=== Text segment ===
________________________________________

Wednesday 10 August 2011

Tolan, Sandy "The Lemon Tree"


Tolan, Sandy "The Lemon Tree: An Arab, a Jew, and the Heart of the Middle East" - 2006

A Palestinian boy travels back to the house in 1967 his family had to leave behind nineteen years earlier. He meets the present family who had to flee Europe at that time. This is the beginning of a friendship that is probably unique but gives so much hope. Hope that the conflict between Israelis and Palestinians might be resolved one day, if only everyone would act the way these people do.

This reads like a novel. And you can imagine the problem that you find here, you can connect to both sides, they are both right in their own way.

We also learn about the Jewish population, how they came to Israel, the family living in the house with the lemon tree now came from Bulgaria and the author describes their history, as well.

The book is political as well as personal, the different experiences of the war, called "War of Independence" by one side and "Catastrophe" by the other, for example, the hopes the Palestinians had in the promised right of return, the experience of the Jews with the Holocaust, so many lives and hopes destroyed.

But it is also a story of hope, how people can get together, how the little people can often contribute more to the peace in their country and in this world than all the politicians with their meetings and summits.

________________________________________

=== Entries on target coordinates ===
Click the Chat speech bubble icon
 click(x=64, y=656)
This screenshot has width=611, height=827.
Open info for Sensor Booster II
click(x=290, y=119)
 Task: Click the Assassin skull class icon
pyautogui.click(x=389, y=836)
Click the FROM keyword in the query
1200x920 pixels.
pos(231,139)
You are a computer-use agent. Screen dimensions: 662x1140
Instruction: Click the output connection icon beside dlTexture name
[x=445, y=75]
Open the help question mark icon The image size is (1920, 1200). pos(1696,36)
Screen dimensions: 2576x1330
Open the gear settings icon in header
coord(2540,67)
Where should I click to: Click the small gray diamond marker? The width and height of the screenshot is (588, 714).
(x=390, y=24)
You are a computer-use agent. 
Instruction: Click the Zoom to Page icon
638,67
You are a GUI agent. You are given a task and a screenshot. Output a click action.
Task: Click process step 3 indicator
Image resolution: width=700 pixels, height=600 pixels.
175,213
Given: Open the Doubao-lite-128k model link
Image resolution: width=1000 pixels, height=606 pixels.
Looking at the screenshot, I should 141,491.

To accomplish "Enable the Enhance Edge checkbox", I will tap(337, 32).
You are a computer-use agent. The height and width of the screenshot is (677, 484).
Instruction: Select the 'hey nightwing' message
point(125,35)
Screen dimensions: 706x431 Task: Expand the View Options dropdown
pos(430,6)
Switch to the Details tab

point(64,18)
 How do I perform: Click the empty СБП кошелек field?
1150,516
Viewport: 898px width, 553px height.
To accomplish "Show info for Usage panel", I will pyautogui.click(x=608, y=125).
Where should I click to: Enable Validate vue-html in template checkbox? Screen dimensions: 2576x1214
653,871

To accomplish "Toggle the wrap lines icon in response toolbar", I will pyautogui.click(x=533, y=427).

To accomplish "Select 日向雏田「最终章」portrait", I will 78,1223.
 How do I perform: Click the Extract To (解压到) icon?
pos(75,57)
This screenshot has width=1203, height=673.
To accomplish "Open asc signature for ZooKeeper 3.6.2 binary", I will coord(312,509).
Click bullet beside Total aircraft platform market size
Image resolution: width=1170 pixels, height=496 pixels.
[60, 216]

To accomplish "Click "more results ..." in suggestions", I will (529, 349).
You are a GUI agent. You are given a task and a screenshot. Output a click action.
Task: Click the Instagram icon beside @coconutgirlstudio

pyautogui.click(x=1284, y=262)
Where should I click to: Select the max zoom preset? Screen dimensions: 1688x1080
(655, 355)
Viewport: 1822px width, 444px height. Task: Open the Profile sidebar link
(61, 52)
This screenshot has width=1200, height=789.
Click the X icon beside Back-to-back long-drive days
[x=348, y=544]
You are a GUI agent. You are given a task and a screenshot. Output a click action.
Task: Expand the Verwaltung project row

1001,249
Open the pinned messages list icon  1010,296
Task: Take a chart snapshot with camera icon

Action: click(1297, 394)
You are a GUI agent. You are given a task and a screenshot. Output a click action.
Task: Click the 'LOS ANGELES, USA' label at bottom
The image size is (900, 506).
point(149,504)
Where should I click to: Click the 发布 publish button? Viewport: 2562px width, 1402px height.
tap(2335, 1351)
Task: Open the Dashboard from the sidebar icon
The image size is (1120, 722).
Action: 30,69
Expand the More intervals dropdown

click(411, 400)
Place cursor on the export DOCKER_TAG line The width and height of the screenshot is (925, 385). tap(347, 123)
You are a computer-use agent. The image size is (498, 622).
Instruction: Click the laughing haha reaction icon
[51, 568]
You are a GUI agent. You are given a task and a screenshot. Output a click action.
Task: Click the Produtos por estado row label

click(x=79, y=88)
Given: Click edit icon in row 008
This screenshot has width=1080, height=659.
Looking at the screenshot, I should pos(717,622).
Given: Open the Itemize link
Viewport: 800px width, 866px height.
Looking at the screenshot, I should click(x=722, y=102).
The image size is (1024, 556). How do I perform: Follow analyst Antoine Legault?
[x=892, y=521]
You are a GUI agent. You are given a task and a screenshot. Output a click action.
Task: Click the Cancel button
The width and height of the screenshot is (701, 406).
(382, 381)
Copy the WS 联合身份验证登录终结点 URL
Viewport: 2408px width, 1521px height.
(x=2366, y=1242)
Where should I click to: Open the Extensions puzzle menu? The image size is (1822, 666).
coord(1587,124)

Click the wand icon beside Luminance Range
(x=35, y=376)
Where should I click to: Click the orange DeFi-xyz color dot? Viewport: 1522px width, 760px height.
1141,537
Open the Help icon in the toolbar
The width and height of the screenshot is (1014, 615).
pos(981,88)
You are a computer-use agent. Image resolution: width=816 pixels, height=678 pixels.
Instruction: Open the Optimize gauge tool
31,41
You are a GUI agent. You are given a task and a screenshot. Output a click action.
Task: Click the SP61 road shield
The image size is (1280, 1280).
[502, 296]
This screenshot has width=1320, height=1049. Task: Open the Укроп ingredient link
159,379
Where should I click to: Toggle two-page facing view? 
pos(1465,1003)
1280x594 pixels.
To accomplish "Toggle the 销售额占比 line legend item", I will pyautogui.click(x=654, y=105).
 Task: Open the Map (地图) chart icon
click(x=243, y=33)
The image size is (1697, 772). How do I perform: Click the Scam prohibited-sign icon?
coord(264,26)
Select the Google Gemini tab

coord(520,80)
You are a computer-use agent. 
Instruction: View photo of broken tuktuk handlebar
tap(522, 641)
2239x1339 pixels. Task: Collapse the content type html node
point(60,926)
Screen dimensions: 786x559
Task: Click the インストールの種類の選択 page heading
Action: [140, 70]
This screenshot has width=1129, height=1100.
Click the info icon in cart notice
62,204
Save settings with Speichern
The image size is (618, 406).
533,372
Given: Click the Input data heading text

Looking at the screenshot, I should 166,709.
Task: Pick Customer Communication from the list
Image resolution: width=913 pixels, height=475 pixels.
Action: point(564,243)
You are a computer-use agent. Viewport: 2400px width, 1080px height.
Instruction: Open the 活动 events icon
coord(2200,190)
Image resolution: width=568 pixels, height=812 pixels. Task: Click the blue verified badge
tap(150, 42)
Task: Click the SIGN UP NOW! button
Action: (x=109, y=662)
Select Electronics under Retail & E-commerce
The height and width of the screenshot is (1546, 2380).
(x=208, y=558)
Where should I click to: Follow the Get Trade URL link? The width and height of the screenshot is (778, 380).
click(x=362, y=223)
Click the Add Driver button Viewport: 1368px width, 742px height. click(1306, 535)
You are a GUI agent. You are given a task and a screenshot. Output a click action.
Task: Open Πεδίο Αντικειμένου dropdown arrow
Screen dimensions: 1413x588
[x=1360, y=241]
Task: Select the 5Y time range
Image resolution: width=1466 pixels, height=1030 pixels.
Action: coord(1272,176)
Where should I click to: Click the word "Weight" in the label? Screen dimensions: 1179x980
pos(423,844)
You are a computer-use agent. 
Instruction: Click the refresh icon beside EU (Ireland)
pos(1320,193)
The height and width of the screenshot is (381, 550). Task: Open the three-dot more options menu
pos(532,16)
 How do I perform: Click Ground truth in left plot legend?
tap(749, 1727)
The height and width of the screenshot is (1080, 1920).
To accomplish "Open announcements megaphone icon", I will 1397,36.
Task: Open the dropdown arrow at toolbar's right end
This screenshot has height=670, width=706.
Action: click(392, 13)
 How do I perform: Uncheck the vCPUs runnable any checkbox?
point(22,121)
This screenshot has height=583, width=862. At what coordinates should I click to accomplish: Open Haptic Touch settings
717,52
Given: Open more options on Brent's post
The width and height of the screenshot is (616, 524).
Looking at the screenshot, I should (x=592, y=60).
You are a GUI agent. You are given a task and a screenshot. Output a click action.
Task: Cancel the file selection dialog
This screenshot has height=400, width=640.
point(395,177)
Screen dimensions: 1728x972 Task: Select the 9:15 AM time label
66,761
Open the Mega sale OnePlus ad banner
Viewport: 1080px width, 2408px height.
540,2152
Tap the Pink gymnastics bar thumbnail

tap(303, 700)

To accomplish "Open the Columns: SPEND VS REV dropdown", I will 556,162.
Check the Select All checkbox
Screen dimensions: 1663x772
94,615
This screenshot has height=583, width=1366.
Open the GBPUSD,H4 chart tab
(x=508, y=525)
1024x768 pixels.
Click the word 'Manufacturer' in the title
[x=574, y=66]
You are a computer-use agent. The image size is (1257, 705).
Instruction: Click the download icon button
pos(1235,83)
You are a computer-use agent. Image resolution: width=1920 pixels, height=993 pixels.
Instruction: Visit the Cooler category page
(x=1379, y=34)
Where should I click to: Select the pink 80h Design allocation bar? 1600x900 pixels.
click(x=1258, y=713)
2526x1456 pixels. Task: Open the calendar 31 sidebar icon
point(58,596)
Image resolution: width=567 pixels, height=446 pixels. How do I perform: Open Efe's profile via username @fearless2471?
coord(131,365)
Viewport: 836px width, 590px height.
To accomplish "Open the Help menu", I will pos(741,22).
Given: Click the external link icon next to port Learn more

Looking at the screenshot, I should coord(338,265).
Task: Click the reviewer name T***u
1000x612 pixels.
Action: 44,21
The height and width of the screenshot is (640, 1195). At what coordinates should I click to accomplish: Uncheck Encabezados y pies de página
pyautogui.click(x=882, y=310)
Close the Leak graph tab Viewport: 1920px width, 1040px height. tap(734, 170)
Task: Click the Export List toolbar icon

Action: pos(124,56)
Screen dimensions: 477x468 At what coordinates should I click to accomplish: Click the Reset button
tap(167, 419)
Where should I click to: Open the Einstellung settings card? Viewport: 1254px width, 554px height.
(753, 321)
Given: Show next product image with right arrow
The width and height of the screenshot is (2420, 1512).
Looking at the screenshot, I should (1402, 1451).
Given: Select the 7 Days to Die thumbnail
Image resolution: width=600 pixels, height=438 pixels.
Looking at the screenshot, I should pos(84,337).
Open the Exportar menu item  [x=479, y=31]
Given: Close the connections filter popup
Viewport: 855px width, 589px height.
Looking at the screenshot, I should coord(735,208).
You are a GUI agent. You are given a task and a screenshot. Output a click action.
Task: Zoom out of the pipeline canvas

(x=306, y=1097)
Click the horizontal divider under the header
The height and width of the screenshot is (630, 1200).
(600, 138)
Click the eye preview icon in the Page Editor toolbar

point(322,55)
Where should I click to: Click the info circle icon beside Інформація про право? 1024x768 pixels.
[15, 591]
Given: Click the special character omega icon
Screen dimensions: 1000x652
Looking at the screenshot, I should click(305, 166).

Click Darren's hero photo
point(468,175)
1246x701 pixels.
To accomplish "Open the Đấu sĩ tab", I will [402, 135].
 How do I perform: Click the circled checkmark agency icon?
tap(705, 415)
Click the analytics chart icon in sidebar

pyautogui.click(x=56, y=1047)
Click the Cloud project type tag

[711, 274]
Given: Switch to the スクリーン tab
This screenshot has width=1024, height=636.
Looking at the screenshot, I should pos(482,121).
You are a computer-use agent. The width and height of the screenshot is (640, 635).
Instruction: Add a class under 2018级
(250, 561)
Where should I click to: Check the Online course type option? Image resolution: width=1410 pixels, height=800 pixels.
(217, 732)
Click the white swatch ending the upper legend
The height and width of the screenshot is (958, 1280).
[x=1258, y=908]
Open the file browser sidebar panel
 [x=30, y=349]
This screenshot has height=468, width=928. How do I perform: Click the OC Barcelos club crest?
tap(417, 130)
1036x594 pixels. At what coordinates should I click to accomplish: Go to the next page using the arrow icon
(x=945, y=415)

________________________________________

=== Exercises ===
1. Answer these questions using the book review:
(a) In what year does the Palestinian boy travel back to the house?
(b) From what country did the family now living in the house with the lemon tree come?
(c) What two names does the review give for the war?
2. Write what comes next in the book review, picking up after its last sentence.
The items are separate material, unrelated to the book review.

=== Answers to the tasks ===
1.
(a) 1967
(b) Bulgaria
(c) "War of Independence" and "Catastrophe"

2.
Sandy Tolan has only written one other book about a completely different subject but I'd definitely love to read it.

From the back cover:
"In 1967, not long after the Six Day War, three young Arabs ventured into the town of Ramla, in Jewish Israel. They were on a pilgrimage to see their separate childhood homes, from which their families had been driven out nearly twenty years before during the Israeli war for independence. Only one was welcomed: Bashir Al-Khayri was greeted at the door by a young woman named Dalia.

This act of kindness in the face of years of animosity and warfare is the starting point for a remarkable true story of two families, one Arab, one Jewish; an unlikely friendship that encompasses the entire modern history of Israelis and Palestinians and that holds in its framework a hope for true peace and reconciliation for the region.
"

Another interesting book on this subject: LeBor, Adam "City of Oranges"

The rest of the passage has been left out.